Não mostra a mínima preocupação com pais e filhos que até hoje não puderam enterrar seus filhos e pais. Diz que a OAB e o MDB foram os principais articuladores do fim do regime, deixando de lado a própria propaganda negativa que a tortura contra os “guerrilheiros” rendia ao governo, bem como os movimentos operário e estudantil. Ao final, sugere que queimar livros seria uma solução democrática, prática, como sabemos, usual na Alemanha dos anos 1930.”
LÉO BUENO (Santo André, SP)
“Após tanta polêmica em relação ao plano de direitos humanos, resolvi, paulatinamente e ao longo dos últimos dias, lê-lo na íntegra. Percebi o quanto superficial foi o tratamento dado pela Folha à questão e o quanto, a meu ver, alguns comentários se mostram equivocados.

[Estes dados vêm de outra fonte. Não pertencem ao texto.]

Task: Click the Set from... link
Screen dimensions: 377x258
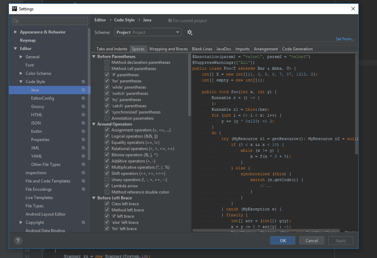Action: [x=345, y=39]
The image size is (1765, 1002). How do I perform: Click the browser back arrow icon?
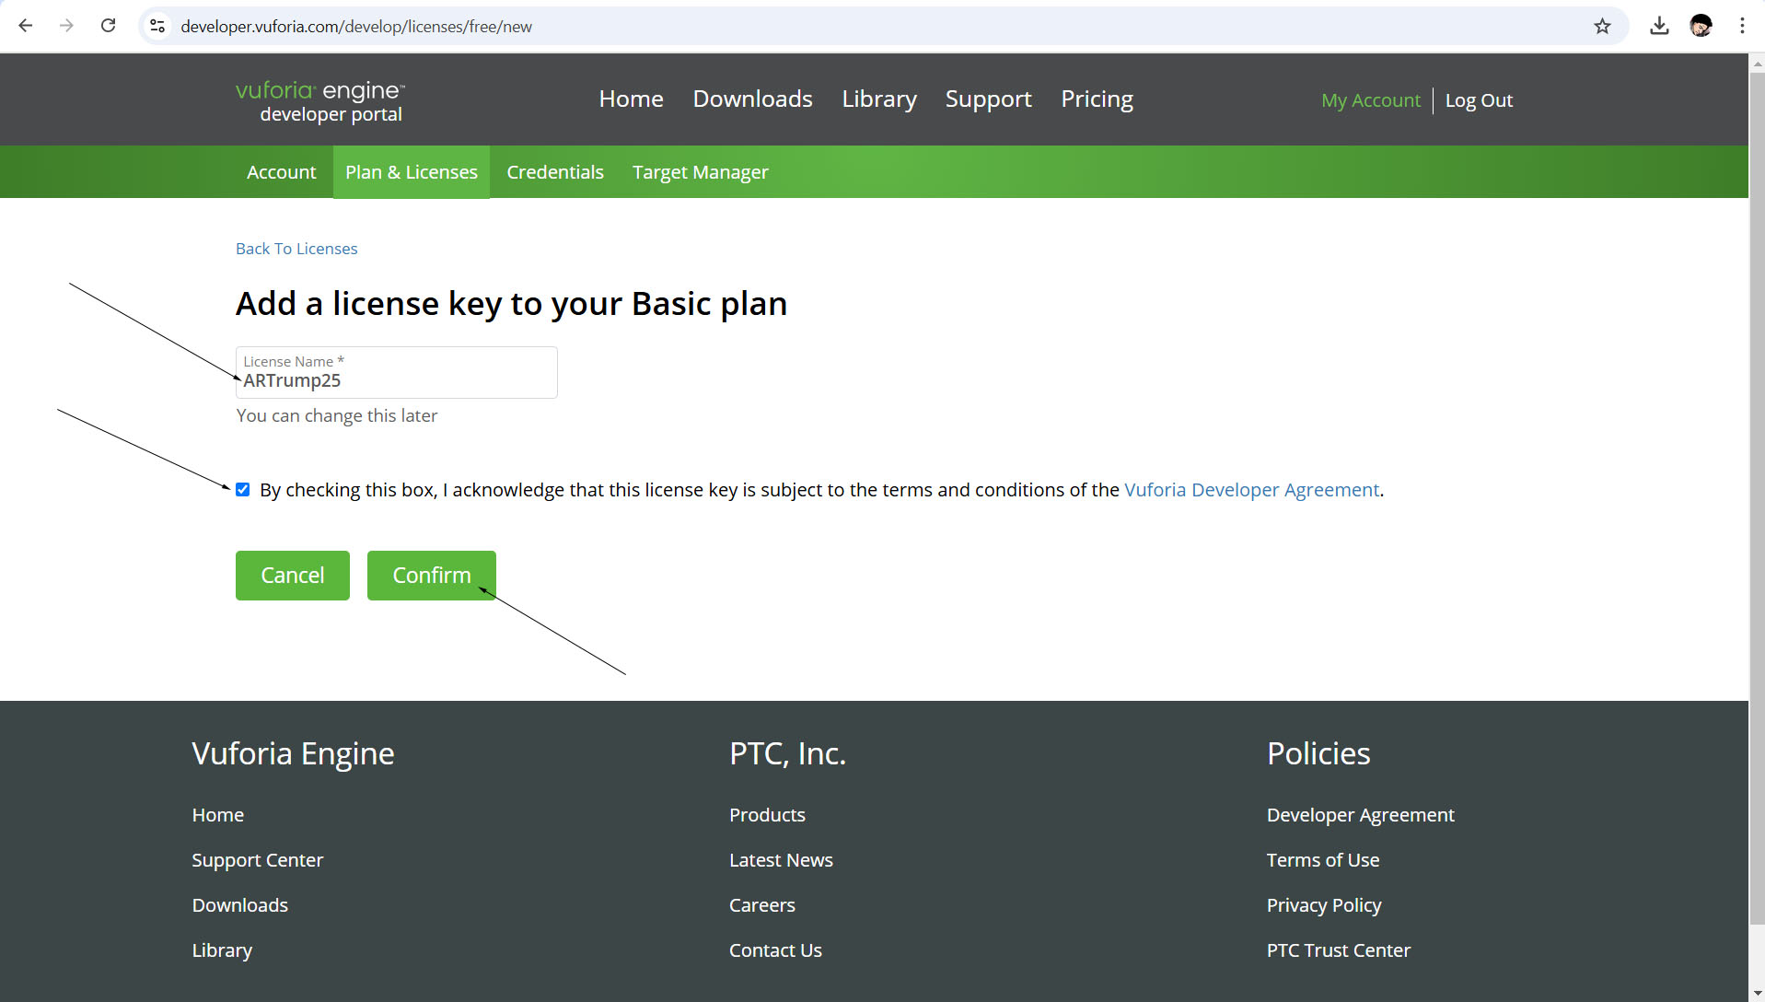click(26, 26)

Há mais pontos no plano do que foi até agora raramente discutido. Recomendo a todos os leitores que façam o mesmo, a fim de embasar suas opiniões. E recomendo que o jornal aborde o assunto com maior profundidade e que, se for preciso, dado a importância e extensão do decreto, destine um caderno especial a essa questão importantíssima.”
WADY ISSA FERNANDES (São Paulo, SP)
No dia seguinte saíram mais duas cartas sobre o debate:
Direitos humanos
“Incrível! Esse é o adjetivo que tenho para o artigo “Guerrilha e redemocratização” (Tendências/Debates”, 22/1), de Ives Gandra da Silva Martins.

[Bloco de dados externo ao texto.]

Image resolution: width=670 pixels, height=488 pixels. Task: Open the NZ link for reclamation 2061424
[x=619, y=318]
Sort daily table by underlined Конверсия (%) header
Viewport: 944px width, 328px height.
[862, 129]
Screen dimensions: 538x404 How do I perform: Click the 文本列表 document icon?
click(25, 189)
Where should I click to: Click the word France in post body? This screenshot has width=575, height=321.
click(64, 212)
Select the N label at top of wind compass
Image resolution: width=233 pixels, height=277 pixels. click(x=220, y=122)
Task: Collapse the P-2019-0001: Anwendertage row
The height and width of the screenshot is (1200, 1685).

Que o professor Ives Gandra sempre foi vinculado ao pensamento conservador da direita brasileira não é nenhuma novidade.
A surpresa fica com o festival de sandices contidas em seu artigo, coroado com a proposta de lançar à fogueira o 3º Programa Nacional de Direitos Humanos e o seu autor, o presidente Lula, no mais requintado estilo da Santa Inquisição.”
RENATO AFONSO GONÇALVES (São Paulo, SP)
“Fala-se constantemente em indenizar as “vítimas” do movimento de 1964. Não se fala, entretanto, da indenização devida às famílias dos 126 militares mortos, às vezes covardemente, no período e que apenas cumpriam o seu dever. Já dizia Roberto Campos que uma revolução não é um convescote de escoteiros. Há vítimas dos dois lados.
Deve-se lembrar que a revolução de 64 foi um movimento oriundo da sociedade civil, que exigia a volta do país à normalidade, pois imperava a desordem e as greves se sucediam até em setores vitais, como água, esgotos e ferrovias.
Havia a ameaça de uma ditadura de esquerda.”